Ia tidak menjawab, karena ia tidak tahu apa sebenarnya kemauannya sendiri. Apakah menginginkan Akashi untuk menyadari dan mengerti perasaannya itu termasuk harapan? Apakah pikiran tentang bagaimana jadinya jika perasaannya terbalas itu terhitung harapan? Haruskah ia menjadikan pernyataan akan cintanya sebuah target?

Pada akhirnya Midorima, seperti biasa, tetap tidak berkata-kata. Mungkin ia memang tidak memiliki harapan.

7. Alasan

Biarkan Midorima berpikir sekali (kalau bukan dua kali, sepuluh, seratus, seribu—) lagi tentang alasan sebenarnya ia menyukai Akashi. Apa karena Akashi orang yang begitu sempurna? Apa karena ialah satu-satunya yang bisa mengimbangi topik yang Midorima minati dalam konversasi? Apa sebenarnya ini hanyalah perasaan anak muda konyol, yang muncul hanya karena mereka sering bersama?

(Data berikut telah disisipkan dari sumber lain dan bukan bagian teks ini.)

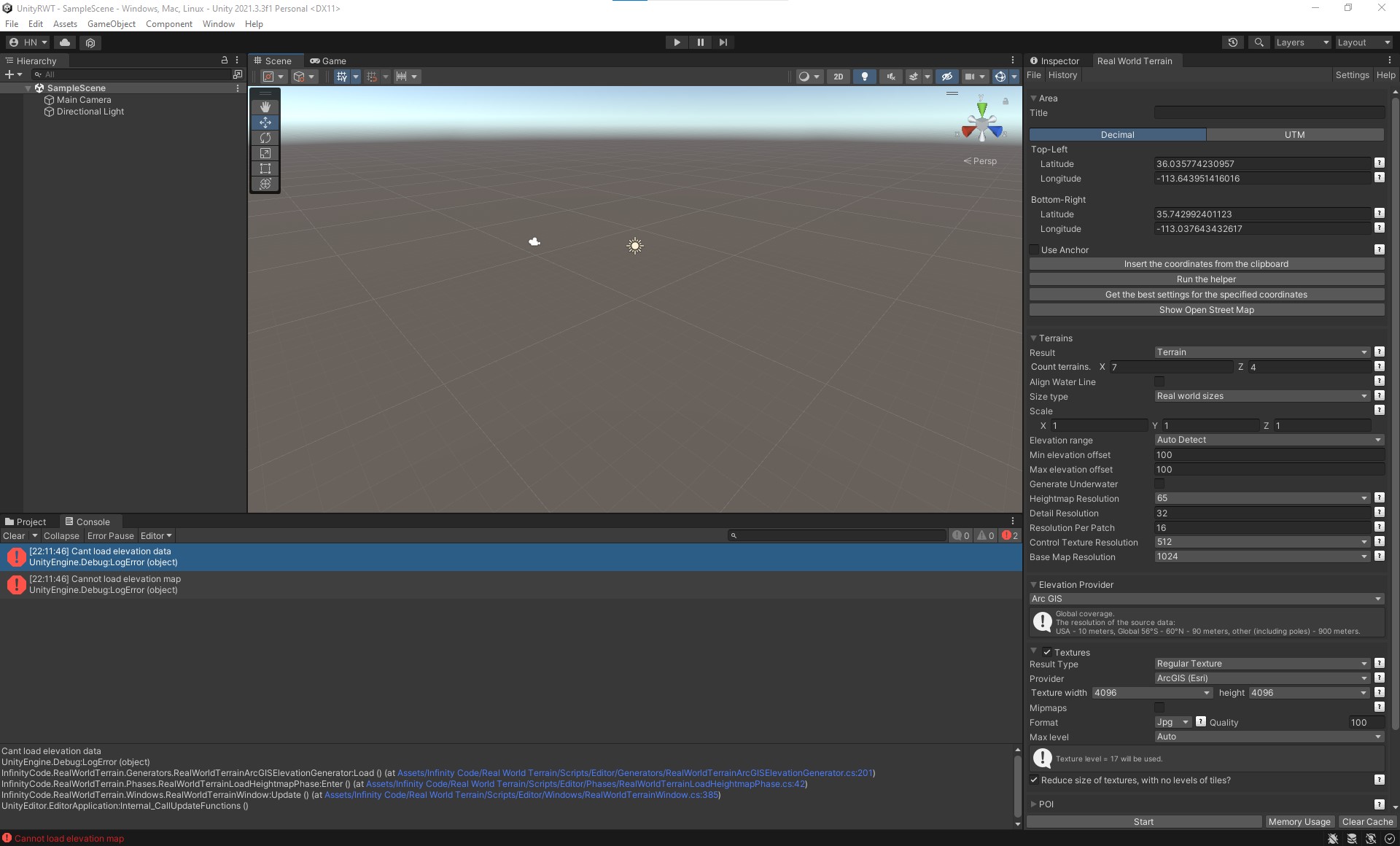The image size is (1400, 846).
Task: Open the Layers dropdown
Action: (1302, 42)
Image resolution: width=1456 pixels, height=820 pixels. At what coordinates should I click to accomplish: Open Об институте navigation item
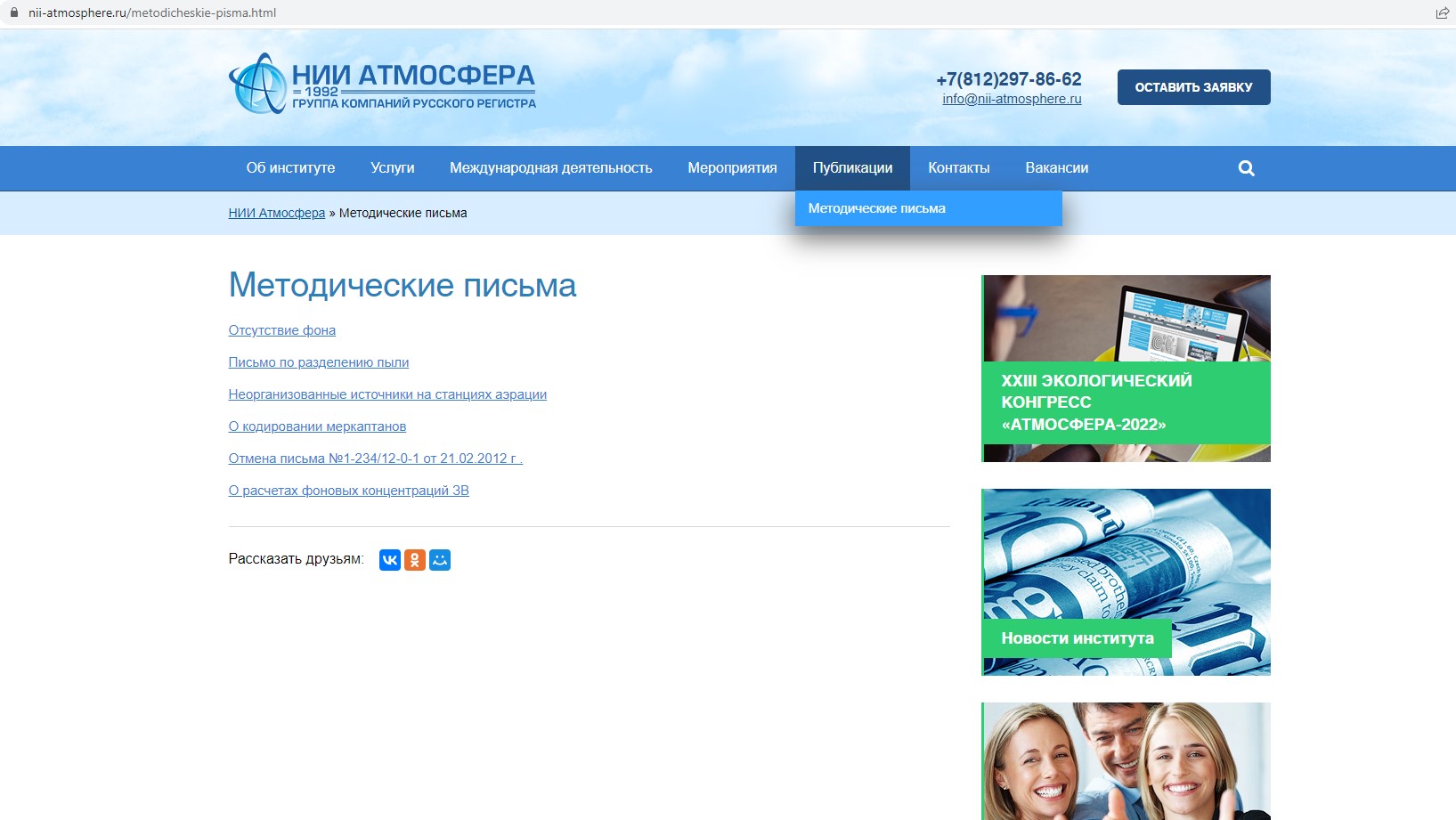click(290, 168)
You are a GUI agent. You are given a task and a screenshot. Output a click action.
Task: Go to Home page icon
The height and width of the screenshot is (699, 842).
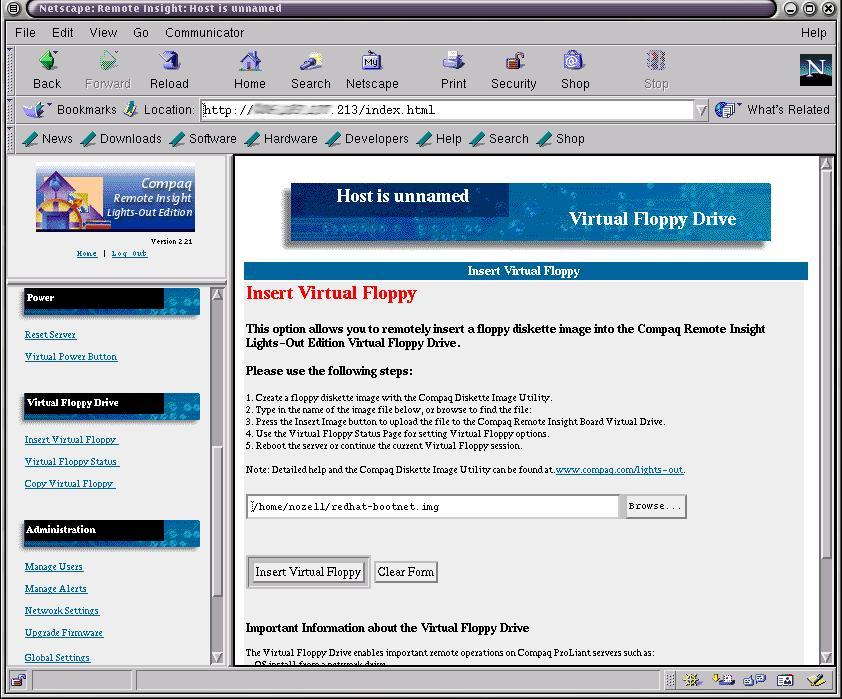tap(249, 68)
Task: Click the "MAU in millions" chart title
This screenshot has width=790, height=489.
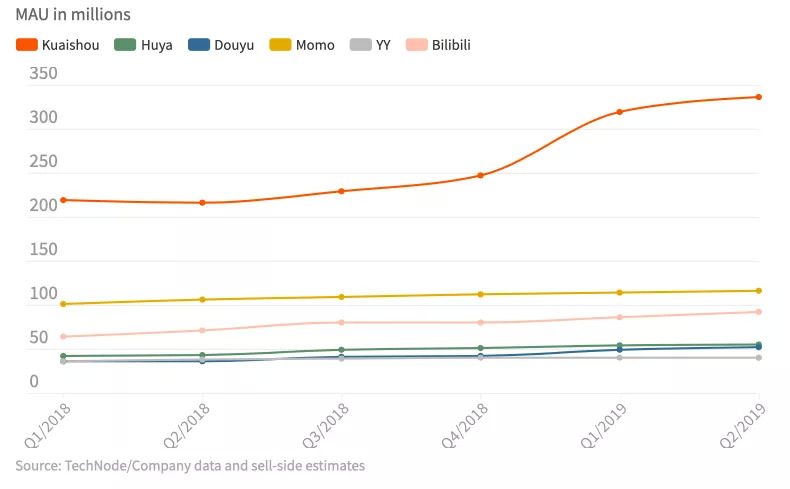Action: pyautogui.click(x=73, y=15)
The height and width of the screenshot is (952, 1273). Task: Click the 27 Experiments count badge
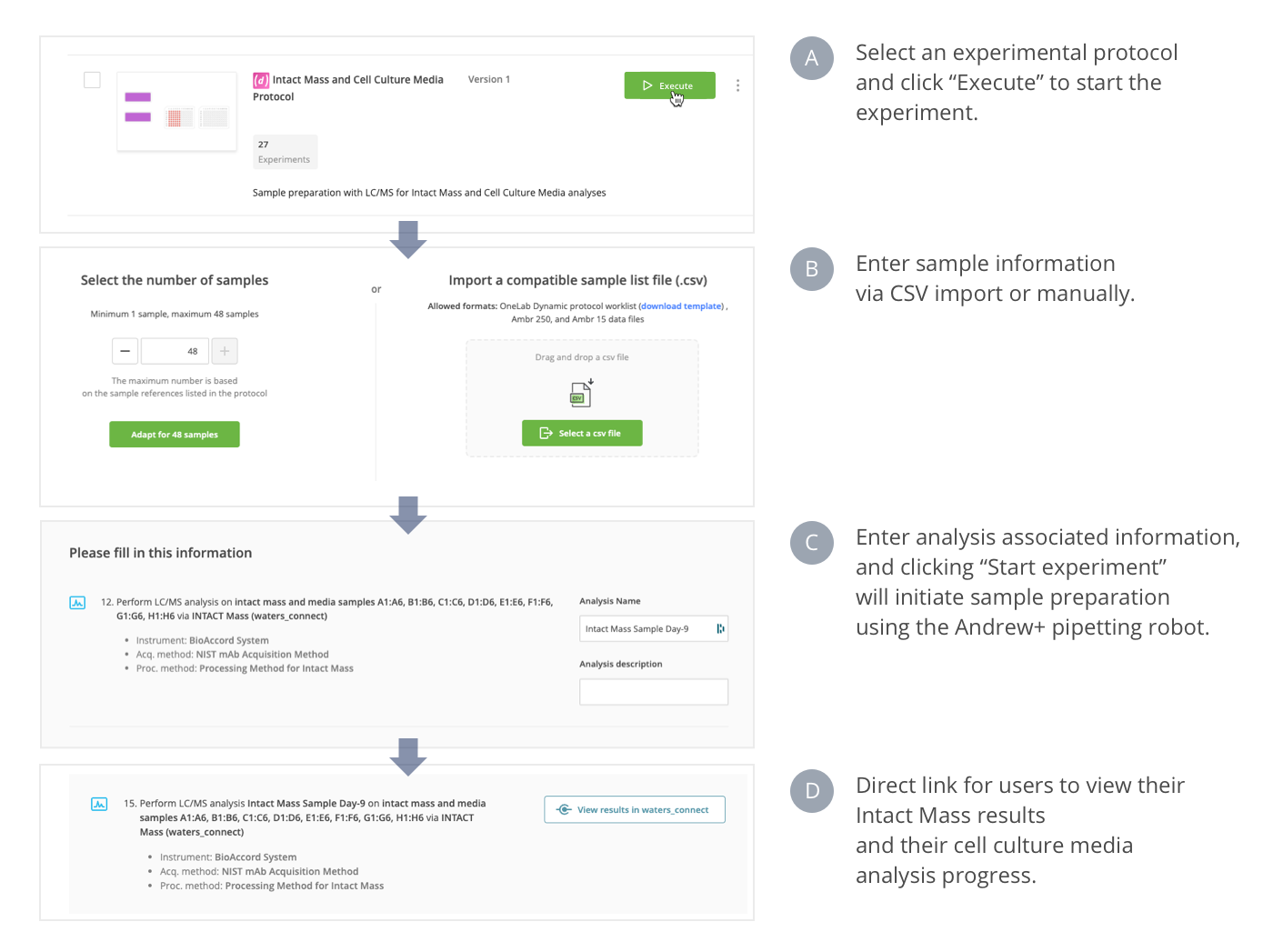coord(285,152)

Saat ia menyadari bahwa ia tidak memiliki alasan untuk perasaannya, Midorima menjadi takut, mungkinkah sebenarnya rasa sukanya hanya musiman, yang mekar sesaat kemudian gugur dan terinjak-injak? Seberapa dalam sebenarnya ia mencintai Akashi? Seberapa tinggi ia bisa memandang perasaannya sendiri?

(Ada hal-hal tertentu yang ada pada Akashi Seijuurou dan tidak akan bisa ditemukannya di orang lain; Akashi yang menerima Midorima apa adanya tanpa mempermasalahkan sifat nyentriknya, Akashi yang tidak terganggu oleh kepercayaannya pada takhayul zodiak, Akashi sendiri yang kerumitannya selalu membuatnya penasaran. Ketika bersama Akashi, Midorima sangat menikmati waktu yang mereka bagi bersama; ia merindukan setiap percakapan mereka, setiap permainan shogi, setiap one-on-one basket, setiap duet musik, setiap hal kecil remeh yang pernah mereka lakukan.)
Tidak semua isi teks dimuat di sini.